Thursday, August 12, 2010

Dalian





I recently declined an invitation to deliver a speech at the 1st Annual World Congress of Forensics that is to be held in October in Dalian, China. That is also the location where Gunther von Hagens prepares the plastinates for his BodyWorlds exhibitions, which have now been seen by 30 million people worldwide. As you may know, plastination involves dissecting a body to expose chosen anatomical features (3rd image), submerging it in a bath to replace the liquids with a polymer, posing it in the desired posture (2nd image), and gas-curing it under a plastic tent (3rd image). The private company that he founded in 2001 - von Hagens Dalian Plastination Ltd. - currently employs a staff of 250. Some of them are shown preparing individual organs (1st image) and Dr. von Hagens may be seen anatomizing a body (video here in German - caution) prior to plastinating, and displaying it.

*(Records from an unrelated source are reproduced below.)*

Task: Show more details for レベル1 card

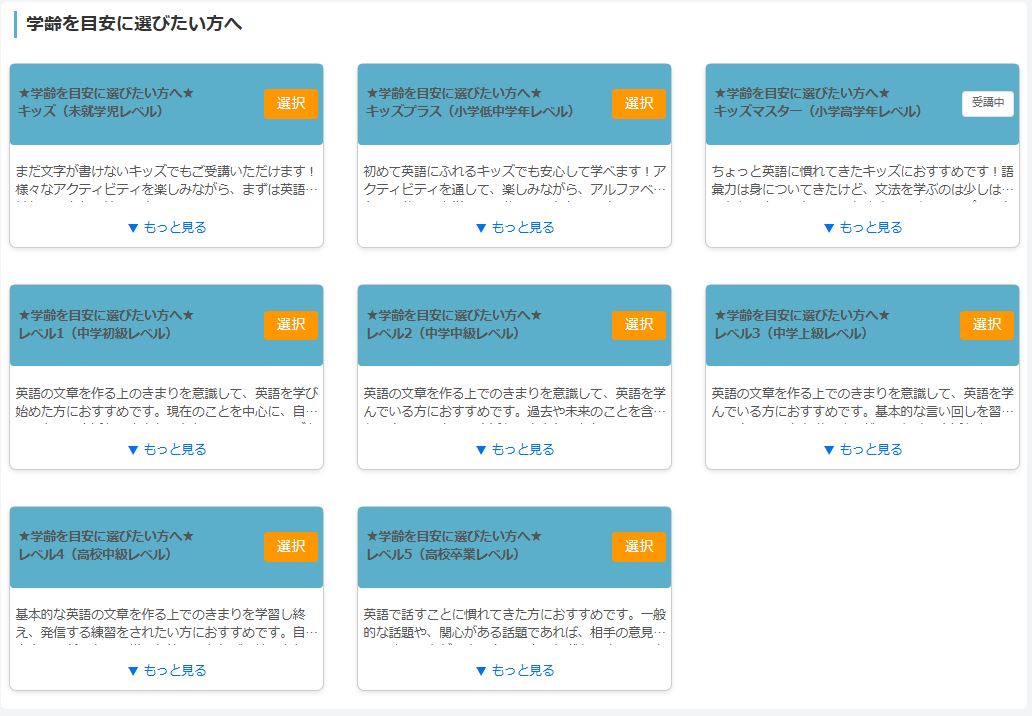Action: pyautogui.click(x=166, y=450)
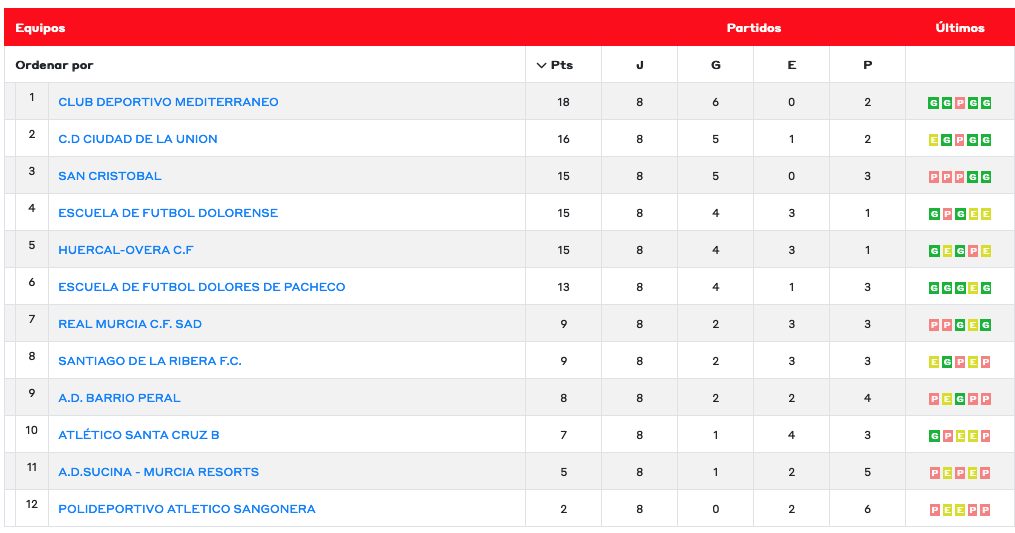Open the SAN CRISTOBAL team link

[x=110, y=176]
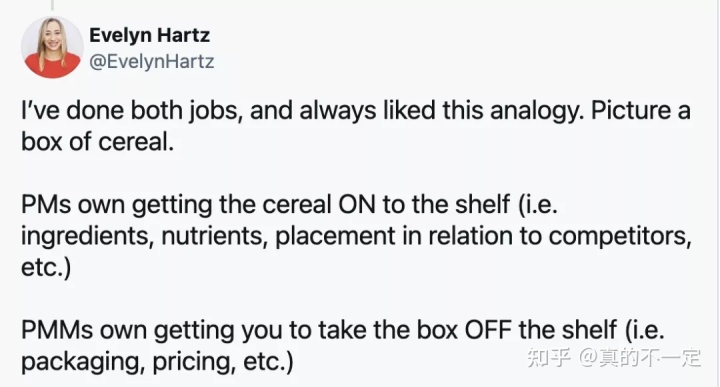Click the capitalized word "OFF"
This screenshot has height=387, width=720.
(488, 330)
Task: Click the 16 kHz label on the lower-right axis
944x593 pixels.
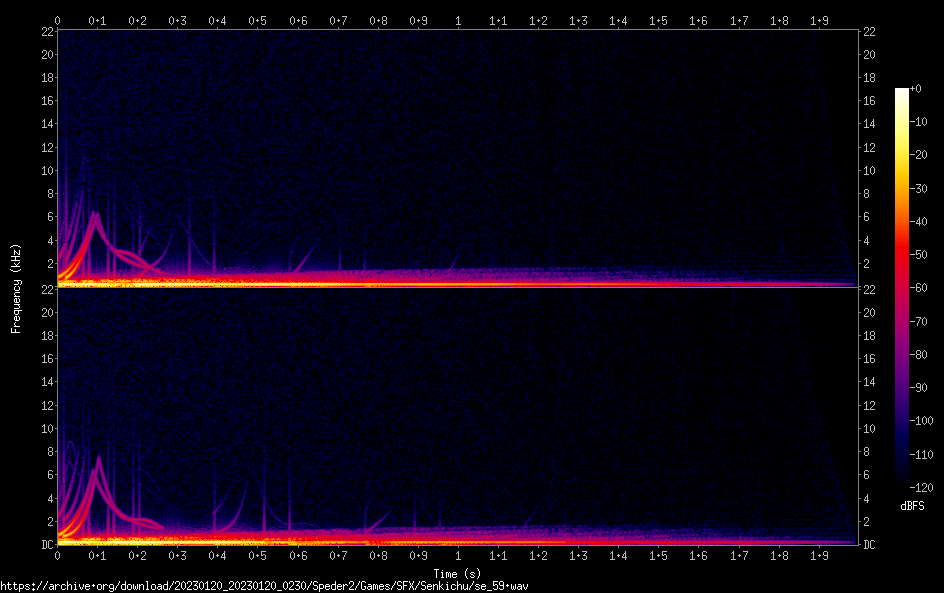Action: 870,359
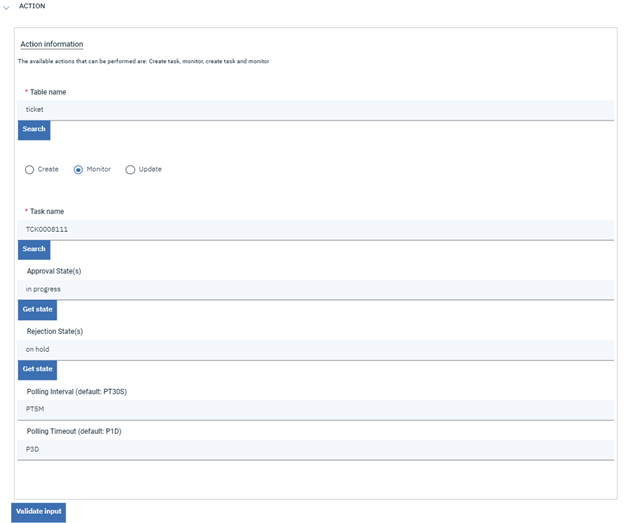Click the Action information heading
Viewport: 624px width, 523px height.
[52, 44]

Here's what I could find out about von Hagens' Dalian facility that the New York Times says "can only be described as a modern mummification factory." The sprawling campus is fenced and well-guarded. The buildings are unmarked and include a warehouse with stainless steel tanks containing animal and human corpses. There are several workshops in which medical school graduates prepare the bodies at an average salary of $200 to $400 a month. In some of these, the staff sits in assembly-line formation. In others, teams painstakingly dissect skinless corpses as they lay stretched out on tables. In the positioning room, dozens of workers place the body in what will be its final form and equip it with the props it needs to depict its designated activity. The large and sunny room is populated with plastinates in various states of readiness. With whole-body plastinates requiring a preparation time of 1,500 hours each, the staff is able to produce 30 per year. In spite of the efficiency, von Hagens assures, “Every specimen is an anatomical treasure.”